View from the top of a measurement tower, where researchers monitor critical forest canopy processes such as photosynthesis, plant water fluxes, leaf characteristics, and growth. (Credit: Joao M. Rosa, AmazonFACE)

Agriculture, forestry, and other types of land use account for 23% of human-caused greenhouse gas emissions, yet at the same time natural land processes absorb the equivalent of almost a third of carbon dioxide emissions from fossil fuels and industry, according to the International Panel on Climate Change, which issued the first-ever comprehensive report on land and climate interactions earlier this month. How long will the Amazon rainforest continue to act as an effective carbon sink?

An international team of scientists, including climate scientists from the Department of Energy’s Lawrence Berkeley National Laboratory (Berkeley Lab), investigated this question and found that accounting for phosphorus-deficient soils reduced projected carbon dioxide uptake by an average of 50% in the Amazon, compared to current estimates based on previous climate models that did not take into account phosphorus deficiency.
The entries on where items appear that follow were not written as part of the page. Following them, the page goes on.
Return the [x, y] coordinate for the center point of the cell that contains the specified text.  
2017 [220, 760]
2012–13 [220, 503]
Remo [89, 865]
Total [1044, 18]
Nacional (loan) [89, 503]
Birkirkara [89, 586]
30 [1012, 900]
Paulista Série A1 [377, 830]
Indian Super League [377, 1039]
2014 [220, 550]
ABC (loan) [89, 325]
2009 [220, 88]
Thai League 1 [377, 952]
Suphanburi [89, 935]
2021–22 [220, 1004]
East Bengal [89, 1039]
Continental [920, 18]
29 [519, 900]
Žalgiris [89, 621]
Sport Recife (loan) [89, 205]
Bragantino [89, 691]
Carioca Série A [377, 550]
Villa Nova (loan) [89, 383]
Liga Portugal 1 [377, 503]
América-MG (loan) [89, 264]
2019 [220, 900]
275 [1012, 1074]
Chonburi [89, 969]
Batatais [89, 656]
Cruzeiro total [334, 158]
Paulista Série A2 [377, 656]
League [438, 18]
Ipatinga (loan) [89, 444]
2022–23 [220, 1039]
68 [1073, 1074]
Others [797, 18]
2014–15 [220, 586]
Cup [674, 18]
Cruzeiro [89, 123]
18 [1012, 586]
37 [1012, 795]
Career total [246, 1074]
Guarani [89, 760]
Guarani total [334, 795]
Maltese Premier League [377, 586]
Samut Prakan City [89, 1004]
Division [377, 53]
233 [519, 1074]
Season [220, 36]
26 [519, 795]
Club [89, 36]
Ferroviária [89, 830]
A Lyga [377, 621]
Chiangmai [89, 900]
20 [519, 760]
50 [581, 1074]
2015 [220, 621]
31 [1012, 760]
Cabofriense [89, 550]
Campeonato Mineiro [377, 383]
The Amazon Basin is critical to helping mitigate climate change due to the Amazon rainforest absorbing a quarter of the total amount of CO2 absorbed by all forests globally.
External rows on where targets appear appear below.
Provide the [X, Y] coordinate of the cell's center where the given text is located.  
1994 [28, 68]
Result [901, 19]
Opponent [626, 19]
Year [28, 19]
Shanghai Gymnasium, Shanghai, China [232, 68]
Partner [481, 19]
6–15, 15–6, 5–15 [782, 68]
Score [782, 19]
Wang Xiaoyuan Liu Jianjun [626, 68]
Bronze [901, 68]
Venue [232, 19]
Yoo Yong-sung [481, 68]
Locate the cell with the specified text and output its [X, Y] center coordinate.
The paper, “Amazon forest response to CO2 fertilization dependent on plant phosphorus acquisition,” was published August 5 in the journal Nature Geoscience.

“Most predictions of the Amazon rainforest’s ability to resist climate change are based on models that have outdated assumptions; one of those is that a sufficient supply of nutrients such as phosphorus exist in soils to enable trees to take in additional CO2 as global emissions increase,” said Berkeley Lab research scientist and study co-author Jennifer Holm. “But in reality the ecosystem is millions of years old, highly weathered, and therefore depleted of phosphorus in many parts of the Amazon.

Researchers involved in the AmazonFACE project monitored tree growth and leaf development aboveground, and tracked root growth and activity within soils belowground at a study site north of Manaus, Brazil where ambient CO2 concentration is planned to be artificially elevated to enable a realistic investigation of how future CO2 concentrations will affect the ecosystem.

“Our improved models now take into account these complexities, and could serve to help paint a more realistic portrayal of how the Amazon, and the tropics in general, will be impacted by climate change and the ability of trees to remove greenhouse gases from the atmosphere,” Holm said.

The lead author of the study was Katrin Fleischer of the Technical University of Munich (their release here). Holm was supported by DOE’s Next Generation Ecosystem Experiments (NGEE)-Tropics, and Berkeley Lab co-author Qing Zhu was supported by DOE’s Energy Exascale Earth System Model (E3SM) project.